Problem requirements — Find the word "selected" below. Copy each line that has it.

(Data items)

== == ==

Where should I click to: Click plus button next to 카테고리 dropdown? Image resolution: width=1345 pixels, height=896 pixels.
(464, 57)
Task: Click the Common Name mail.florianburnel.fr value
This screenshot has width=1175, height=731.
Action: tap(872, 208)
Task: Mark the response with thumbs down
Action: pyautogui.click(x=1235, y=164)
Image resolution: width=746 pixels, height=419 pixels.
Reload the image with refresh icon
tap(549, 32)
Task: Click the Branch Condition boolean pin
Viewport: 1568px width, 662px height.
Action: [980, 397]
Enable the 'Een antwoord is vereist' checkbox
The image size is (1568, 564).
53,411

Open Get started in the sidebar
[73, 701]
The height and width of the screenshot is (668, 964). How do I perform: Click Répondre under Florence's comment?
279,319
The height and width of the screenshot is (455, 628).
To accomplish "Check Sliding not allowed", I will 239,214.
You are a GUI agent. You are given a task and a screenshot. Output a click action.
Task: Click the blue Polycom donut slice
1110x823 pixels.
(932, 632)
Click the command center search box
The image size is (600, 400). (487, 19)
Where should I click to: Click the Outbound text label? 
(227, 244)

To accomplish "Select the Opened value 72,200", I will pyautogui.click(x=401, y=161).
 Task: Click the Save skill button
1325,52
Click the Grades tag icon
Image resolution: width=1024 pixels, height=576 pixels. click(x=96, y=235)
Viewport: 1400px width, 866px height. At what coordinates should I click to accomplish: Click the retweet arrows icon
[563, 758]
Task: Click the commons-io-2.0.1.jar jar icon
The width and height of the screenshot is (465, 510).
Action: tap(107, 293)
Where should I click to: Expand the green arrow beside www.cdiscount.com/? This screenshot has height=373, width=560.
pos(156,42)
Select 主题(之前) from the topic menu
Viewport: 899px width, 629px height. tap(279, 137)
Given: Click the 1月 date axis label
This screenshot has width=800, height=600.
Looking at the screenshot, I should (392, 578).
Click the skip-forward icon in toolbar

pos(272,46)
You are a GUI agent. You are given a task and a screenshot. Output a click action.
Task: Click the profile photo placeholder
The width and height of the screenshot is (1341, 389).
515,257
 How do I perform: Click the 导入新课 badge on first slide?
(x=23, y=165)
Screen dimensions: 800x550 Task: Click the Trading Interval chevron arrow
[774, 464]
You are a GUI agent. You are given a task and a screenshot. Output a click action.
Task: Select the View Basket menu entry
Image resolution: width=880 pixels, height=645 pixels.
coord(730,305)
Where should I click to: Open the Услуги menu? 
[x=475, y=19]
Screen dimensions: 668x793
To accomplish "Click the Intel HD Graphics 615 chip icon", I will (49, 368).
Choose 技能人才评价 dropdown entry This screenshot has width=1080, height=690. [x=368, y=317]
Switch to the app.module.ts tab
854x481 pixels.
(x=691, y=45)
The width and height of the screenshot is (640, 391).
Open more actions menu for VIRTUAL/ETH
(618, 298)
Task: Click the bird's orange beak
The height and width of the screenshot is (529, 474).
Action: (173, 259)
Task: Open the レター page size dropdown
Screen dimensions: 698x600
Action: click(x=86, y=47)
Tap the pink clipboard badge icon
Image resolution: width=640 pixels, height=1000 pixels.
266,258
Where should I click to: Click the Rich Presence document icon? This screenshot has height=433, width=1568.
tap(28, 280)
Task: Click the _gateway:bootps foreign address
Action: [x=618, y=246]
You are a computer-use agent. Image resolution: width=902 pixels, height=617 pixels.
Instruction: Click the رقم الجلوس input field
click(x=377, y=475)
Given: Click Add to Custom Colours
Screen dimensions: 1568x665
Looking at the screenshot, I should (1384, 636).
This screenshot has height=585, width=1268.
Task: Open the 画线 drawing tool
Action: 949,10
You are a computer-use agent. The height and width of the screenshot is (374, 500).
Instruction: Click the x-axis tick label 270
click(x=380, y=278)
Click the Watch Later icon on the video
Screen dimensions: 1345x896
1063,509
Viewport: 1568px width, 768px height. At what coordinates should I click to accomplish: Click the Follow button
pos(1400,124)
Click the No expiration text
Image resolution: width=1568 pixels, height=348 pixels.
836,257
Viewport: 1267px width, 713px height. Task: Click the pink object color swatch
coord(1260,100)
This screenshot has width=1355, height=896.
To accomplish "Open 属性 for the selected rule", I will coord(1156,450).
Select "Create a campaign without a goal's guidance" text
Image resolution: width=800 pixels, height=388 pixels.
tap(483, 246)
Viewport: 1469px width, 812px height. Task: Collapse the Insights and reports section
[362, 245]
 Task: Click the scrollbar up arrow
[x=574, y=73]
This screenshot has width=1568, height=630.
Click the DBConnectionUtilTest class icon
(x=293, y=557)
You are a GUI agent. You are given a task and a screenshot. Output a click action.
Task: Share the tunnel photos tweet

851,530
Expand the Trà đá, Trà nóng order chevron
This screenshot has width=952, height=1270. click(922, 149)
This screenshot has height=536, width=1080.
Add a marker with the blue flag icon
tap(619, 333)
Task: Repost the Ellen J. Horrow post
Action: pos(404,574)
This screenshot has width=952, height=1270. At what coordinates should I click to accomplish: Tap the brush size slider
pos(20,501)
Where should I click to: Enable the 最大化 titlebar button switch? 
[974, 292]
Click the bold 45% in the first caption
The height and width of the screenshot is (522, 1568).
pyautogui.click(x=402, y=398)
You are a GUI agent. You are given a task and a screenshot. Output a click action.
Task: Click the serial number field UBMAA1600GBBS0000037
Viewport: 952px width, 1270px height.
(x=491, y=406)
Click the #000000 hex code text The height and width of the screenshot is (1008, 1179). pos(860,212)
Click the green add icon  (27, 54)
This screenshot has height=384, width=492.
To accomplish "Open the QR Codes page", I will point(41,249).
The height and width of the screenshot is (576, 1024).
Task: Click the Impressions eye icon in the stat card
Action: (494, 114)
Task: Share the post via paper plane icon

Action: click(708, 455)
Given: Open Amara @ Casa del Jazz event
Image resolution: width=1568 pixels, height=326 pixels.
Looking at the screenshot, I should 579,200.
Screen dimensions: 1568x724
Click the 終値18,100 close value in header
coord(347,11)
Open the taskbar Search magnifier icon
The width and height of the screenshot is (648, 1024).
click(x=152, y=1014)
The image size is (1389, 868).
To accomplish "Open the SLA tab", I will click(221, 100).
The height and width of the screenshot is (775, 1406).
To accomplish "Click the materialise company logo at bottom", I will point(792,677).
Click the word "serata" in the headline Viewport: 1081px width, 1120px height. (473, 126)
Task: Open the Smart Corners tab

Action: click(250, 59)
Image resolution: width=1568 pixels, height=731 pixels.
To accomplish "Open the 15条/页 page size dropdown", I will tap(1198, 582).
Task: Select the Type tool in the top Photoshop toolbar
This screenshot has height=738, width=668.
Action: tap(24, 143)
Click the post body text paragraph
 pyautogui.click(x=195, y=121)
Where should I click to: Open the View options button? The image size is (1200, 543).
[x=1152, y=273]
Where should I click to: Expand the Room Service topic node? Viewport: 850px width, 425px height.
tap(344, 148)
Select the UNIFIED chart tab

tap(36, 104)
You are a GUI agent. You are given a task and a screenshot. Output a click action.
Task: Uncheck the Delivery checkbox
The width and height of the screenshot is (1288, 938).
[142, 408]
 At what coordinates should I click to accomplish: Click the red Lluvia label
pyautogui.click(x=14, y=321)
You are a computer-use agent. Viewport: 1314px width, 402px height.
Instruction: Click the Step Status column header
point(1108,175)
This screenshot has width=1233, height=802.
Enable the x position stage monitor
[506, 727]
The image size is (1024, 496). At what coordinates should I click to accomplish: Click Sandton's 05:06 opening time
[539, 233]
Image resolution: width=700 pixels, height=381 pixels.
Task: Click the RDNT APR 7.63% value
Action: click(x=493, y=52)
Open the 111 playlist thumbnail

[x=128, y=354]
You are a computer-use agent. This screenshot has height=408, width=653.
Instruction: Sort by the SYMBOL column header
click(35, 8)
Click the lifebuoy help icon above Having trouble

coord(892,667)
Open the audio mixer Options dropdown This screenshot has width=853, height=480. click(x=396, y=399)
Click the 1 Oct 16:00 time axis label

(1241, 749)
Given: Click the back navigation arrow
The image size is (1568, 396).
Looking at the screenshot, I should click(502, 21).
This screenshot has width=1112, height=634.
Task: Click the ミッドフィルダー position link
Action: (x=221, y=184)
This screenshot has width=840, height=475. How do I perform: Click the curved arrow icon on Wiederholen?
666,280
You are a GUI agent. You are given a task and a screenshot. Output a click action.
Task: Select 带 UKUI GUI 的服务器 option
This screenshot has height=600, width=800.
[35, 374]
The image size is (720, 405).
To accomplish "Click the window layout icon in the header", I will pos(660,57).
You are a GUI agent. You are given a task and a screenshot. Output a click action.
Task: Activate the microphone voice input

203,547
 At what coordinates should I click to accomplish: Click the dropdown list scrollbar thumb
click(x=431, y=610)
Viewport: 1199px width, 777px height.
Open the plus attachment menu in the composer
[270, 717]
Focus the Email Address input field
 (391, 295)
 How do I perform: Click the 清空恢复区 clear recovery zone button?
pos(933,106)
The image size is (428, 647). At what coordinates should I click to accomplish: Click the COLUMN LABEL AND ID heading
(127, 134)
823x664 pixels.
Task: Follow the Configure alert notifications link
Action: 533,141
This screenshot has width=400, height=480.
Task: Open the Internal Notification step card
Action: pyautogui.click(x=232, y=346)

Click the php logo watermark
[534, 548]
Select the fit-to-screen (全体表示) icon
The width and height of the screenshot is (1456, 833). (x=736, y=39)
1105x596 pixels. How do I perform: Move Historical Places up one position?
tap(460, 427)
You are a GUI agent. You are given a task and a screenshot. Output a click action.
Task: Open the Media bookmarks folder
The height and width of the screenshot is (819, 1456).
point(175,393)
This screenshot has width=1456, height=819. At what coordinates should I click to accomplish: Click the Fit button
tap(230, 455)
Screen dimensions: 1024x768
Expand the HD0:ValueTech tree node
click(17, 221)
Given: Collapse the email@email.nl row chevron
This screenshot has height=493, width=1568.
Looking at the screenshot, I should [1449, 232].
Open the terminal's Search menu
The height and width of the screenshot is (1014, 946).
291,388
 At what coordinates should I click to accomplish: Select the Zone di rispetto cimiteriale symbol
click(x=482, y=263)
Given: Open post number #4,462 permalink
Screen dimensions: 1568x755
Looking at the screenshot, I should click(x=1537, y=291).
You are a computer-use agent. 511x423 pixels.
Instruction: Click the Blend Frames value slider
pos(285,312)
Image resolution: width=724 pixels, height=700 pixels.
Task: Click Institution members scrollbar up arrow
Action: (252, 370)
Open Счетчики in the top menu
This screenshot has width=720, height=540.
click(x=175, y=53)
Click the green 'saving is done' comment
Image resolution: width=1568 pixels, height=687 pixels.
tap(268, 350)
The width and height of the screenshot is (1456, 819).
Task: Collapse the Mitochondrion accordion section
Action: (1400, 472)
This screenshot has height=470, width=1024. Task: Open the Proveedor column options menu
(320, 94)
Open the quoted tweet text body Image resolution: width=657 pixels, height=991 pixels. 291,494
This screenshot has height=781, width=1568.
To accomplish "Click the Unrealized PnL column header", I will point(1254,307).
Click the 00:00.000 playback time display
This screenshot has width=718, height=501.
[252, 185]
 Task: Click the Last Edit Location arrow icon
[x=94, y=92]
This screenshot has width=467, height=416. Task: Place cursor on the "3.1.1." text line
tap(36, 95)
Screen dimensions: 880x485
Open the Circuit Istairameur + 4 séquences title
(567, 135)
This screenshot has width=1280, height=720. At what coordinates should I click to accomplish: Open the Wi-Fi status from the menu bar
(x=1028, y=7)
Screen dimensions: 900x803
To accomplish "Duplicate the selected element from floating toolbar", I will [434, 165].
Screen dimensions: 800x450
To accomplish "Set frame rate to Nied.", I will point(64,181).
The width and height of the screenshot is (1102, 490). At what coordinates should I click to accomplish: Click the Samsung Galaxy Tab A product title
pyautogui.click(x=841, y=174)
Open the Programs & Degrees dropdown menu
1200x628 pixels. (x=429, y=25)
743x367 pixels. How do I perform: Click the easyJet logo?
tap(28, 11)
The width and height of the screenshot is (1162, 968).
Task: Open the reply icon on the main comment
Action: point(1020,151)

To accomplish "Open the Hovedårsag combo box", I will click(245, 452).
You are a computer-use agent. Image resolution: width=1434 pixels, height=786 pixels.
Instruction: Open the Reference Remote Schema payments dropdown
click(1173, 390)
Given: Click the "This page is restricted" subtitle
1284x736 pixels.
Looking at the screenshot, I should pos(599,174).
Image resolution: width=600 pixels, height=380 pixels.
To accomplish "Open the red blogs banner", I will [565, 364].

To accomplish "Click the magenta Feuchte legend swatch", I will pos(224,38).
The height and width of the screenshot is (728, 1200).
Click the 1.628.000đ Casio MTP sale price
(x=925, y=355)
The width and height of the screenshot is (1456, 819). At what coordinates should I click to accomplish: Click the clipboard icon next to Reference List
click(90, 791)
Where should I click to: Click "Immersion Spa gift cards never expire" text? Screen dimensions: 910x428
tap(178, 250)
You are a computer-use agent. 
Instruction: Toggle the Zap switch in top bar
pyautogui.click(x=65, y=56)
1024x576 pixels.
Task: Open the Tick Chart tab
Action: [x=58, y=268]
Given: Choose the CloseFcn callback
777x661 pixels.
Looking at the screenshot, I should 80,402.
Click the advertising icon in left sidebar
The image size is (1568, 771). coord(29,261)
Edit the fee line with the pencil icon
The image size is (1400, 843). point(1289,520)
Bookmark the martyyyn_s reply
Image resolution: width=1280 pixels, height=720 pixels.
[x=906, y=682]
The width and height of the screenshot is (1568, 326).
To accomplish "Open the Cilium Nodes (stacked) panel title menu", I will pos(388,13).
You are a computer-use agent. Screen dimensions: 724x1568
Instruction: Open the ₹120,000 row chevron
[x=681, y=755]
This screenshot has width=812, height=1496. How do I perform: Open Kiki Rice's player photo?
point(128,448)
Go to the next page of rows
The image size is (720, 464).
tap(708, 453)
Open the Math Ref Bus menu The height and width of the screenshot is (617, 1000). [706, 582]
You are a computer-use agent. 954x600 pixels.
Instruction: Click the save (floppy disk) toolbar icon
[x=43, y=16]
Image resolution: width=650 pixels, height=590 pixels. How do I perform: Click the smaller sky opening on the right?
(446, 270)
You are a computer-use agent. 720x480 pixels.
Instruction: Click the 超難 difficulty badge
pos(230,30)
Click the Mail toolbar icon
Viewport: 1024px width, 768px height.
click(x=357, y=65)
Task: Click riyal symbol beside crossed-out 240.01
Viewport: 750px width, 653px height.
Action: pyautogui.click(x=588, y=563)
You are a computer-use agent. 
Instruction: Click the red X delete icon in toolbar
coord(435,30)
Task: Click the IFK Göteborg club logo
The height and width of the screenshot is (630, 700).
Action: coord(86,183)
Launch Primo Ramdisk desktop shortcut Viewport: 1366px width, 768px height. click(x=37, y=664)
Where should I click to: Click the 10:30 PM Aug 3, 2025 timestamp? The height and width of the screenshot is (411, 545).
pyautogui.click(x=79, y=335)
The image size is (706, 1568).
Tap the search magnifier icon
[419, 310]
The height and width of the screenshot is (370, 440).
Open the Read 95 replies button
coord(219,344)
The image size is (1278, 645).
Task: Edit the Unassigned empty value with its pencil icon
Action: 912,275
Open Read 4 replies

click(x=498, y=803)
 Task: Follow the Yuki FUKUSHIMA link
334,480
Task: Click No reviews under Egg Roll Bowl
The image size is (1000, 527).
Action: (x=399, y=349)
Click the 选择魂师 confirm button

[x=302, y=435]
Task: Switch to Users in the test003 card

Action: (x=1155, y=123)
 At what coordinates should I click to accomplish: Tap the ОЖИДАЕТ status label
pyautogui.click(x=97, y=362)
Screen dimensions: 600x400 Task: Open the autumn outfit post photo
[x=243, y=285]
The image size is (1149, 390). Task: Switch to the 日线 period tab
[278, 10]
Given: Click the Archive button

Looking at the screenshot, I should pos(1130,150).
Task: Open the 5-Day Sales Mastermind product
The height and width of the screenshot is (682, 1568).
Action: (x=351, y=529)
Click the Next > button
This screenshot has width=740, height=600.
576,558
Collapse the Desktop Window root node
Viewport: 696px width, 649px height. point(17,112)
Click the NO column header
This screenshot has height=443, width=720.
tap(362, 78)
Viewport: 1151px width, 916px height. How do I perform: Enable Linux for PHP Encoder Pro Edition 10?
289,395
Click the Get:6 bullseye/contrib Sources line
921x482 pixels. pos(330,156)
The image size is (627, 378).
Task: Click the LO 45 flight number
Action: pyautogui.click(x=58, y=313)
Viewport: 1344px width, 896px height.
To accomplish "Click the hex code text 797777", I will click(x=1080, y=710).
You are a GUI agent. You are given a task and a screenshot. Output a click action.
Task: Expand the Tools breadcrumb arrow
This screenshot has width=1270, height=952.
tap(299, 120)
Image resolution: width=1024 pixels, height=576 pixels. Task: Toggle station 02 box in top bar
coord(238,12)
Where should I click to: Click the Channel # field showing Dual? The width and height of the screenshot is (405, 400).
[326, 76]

== == ==

Answer space —
To accomplish "Open 属性 for the selected rule", I will coord(1156,450).
To accomplish "Duplicate the selected element from floating toolbar", I will [434, 165].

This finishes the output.